Six common mistakes in data preparation

By Adam Wilson, CEO, Trifacta.

  • Friday, 28th September 2018 Posted 6 years ago in by Phil Alsop
Data and analytics continue to be a number one investment priority for CIOs. Time and time again, research has shown that big data, advanced analytics and artificial intelligence have the potential to dramatically improve an organisation’s performance.

According to Gartner, businesses that embrace data and analytics at a transformational level enjoy increased agility, better integration with partners and suppliers, and easier use of advanced predictive and prescriptive forms of analytics. This all translates to competitive advantage and differentiation.

But according to recent research amongst data professionals and my own observations working closely with global organisations trying to use data to their best advantage, many fundamental mistakes happen very early on in the data preparation stages which hold progress back. Fortunately though, these issues can be easily overcome…

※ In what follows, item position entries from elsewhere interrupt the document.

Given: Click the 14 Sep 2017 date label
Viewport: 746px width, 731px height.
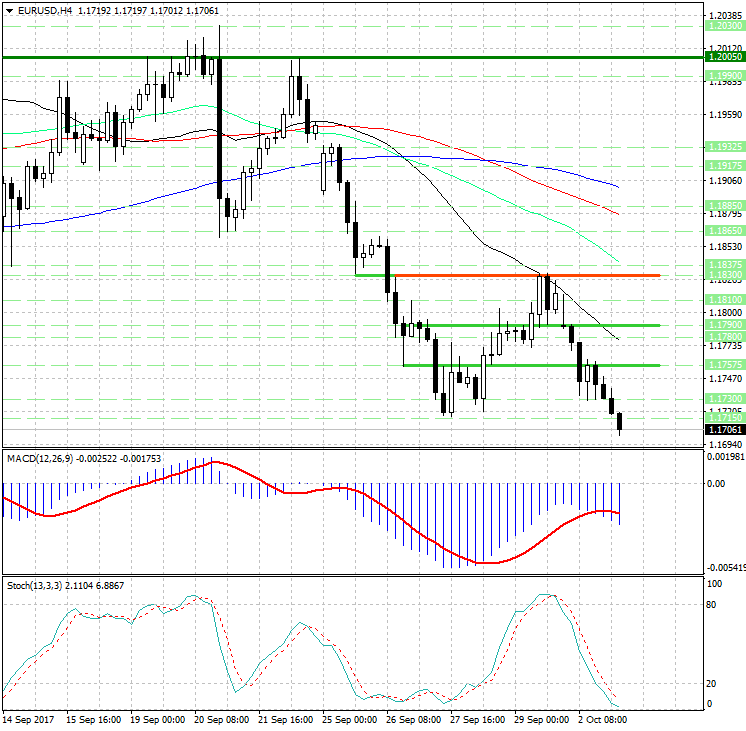Looking at the screenshot, I should [x=30, y=719].
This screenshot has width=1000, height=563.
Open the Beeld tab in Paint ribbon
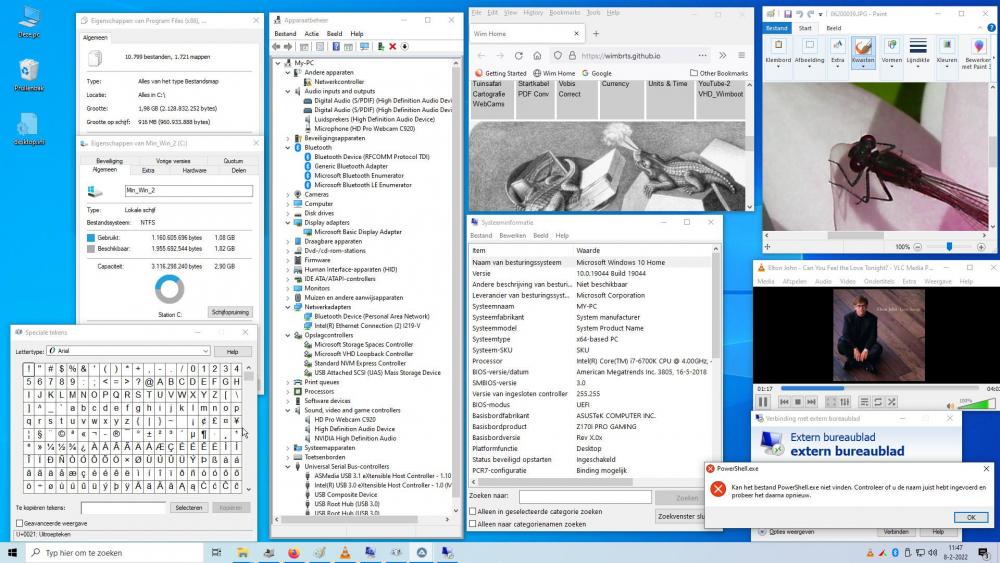click(833, 29)
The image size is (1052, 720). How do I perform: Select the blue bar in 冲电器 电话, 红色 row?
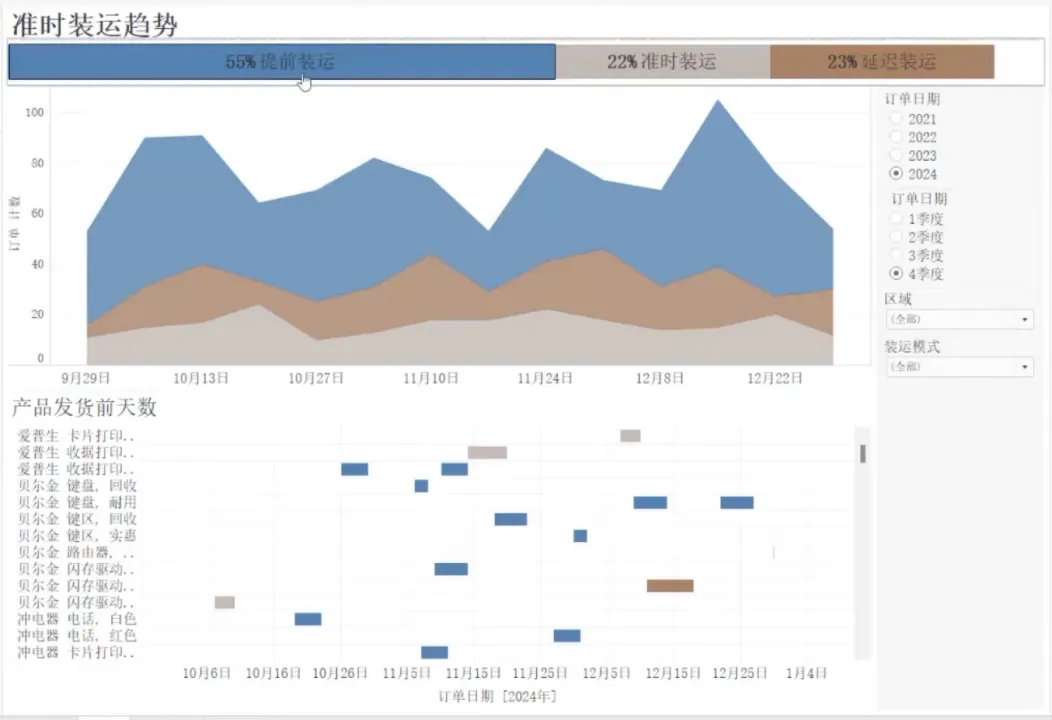click(x=567, y=636)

 1.        Spending excess time on data preparation – New figures suggest that 60 percent of IT professionals spend more than half of their time at work on data quality assurance, clean-up or preparation. Based upon Glassdoor salary estimates and IDC's estimation there are 18 million IT operations and management professionals globally, meaning organisations are spending more than $450 billion on data preparation. That is a lot of resource to spend before proving the value of the project. Instead, organisations should explore more cost effective and efficient ways to reverse this pattern. Intelligent  data preparation platforms are one method.

 2.        Over-reliance on IT departments – Many data and analytics teams rely heavily on their IT department to source the data they need to run their projects. To be exact, fifty-nine per cent of data analysts say they are dependent on IT resources to prepare or access data. Given IT departments are often focused on anything from keeping the day-to-day operations running, through to legislations and to launching new products and services; this can cause significant delays to what should be fast-moving projects. Eighty-two per cent of analysts believe they would be able to drive increased value from their analysis projects with a decreased dependency on IT. To overcome this issue, big data solutions must become more ‘people friendly’ so that they can be used by non-IT experts across different lines of business.

3.         Preparing data without context of the use case – An in-depth understanding of the business use case at the preparation stage for any analytics initiative is crucial. This is another challenge when outsourcing data requirements to IT; while they have the technical capabilities, they often lack context and details to identify relevant information about the data. Without doing so, an organisation can spend untold cycles in an attempt to achieve the best iternation of  data required to make a project successful. Knowing upfront what is important to a particular use case means a business can maximise the outcome of the analysis.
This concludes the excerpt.